Comparison with IAS 28

AASB 128 Investments in Associates and Joint Ventures as amended incorporates IAS 28 Investments in Associates and Joint Ventures as issued and amended by the International Accounting Standards Board (IASB).  Australian‑specific paragraphs (which are not included in IAS 28) are identified with the prefix “Aus”.  Paragraphs that apply only to not-for-profit entities begin by identifying their limited applicability.

Tier 1

For-profit entities complying with AASB 128 also comply with IAS 28.

Not-for-profit entities’ compliance with IAS 28 will depend on whether any “Aus” paragraphs that specifically apply to not-for-profit entities provide additional guidance or contain applicable requirements that are inconsistent with IAS 28.
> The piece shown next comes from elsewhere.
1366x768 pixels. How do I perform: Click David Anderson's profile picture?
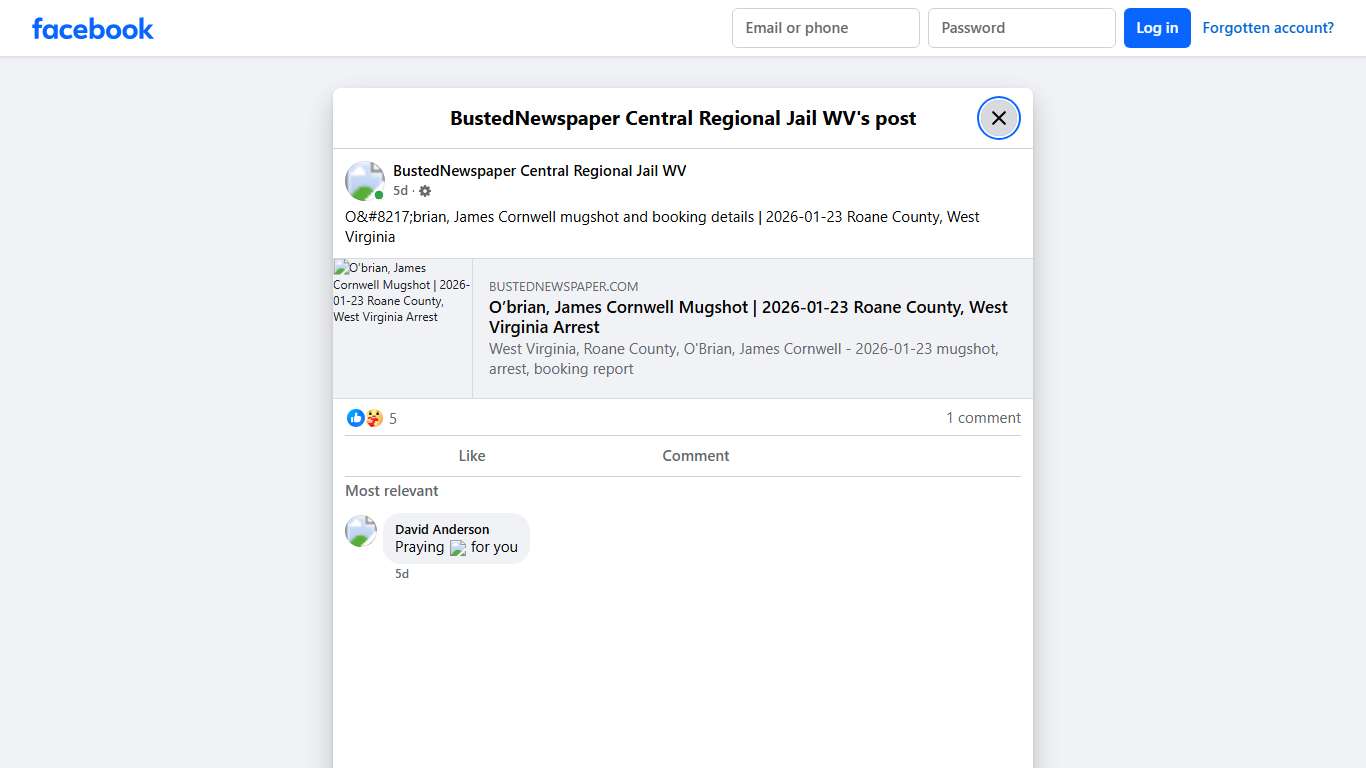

AASB 1053 Application of Tiers of Australian Accounting Standards explains the two tiers of reporting requirements.

 


Accounting Standard AASB 128

The Australian Accounting Standards Board made Accounting Standard AASB 128 Investments in Associates and Joint Ventures under section 334 of the Corporations Act 2001 on 7 August 2015.

This compiled version of AASB 128 applies to annual periods beginning on or after 1 January 2022.  It incorporates relevant amendments contained in other AASB Standards made by the AASB up to and including 12 December 2017 (see Compilation Details).

Accounting Standard AASB 128

Investments in Associates and Joint Ventures

Objective

1               The objective of this Standard is to prescribe the accounting for investments in associates and to set out the requirements for the application of the equity method when accounting for investments in associates and joint ventures.

Scope

2               This Standard shall be applied by all entities that are investors with joint control of, or significant influence over, an investee.

Definitions

3               The following terms are used in this Standard with the meanings specified:

An associate is an entity over which the investor has significant influence.

Consolidated financial statements are the financial statements of a group in which assets, liabilities, equity, income, expenses and cash flows of the parent and its subsidiaries are presented as those of a single economic entity.

The equity method is a method of accounting whereby the investment is initially recognised at cost and adjusted thereafter for the post-acquisition change in the investor’s share of the investee’s net assets. The investor’s profit or loss includes its share of the investee’s profit or loss and the investor’s other comprehensive income includes its share of the investee’s other comprehensive income.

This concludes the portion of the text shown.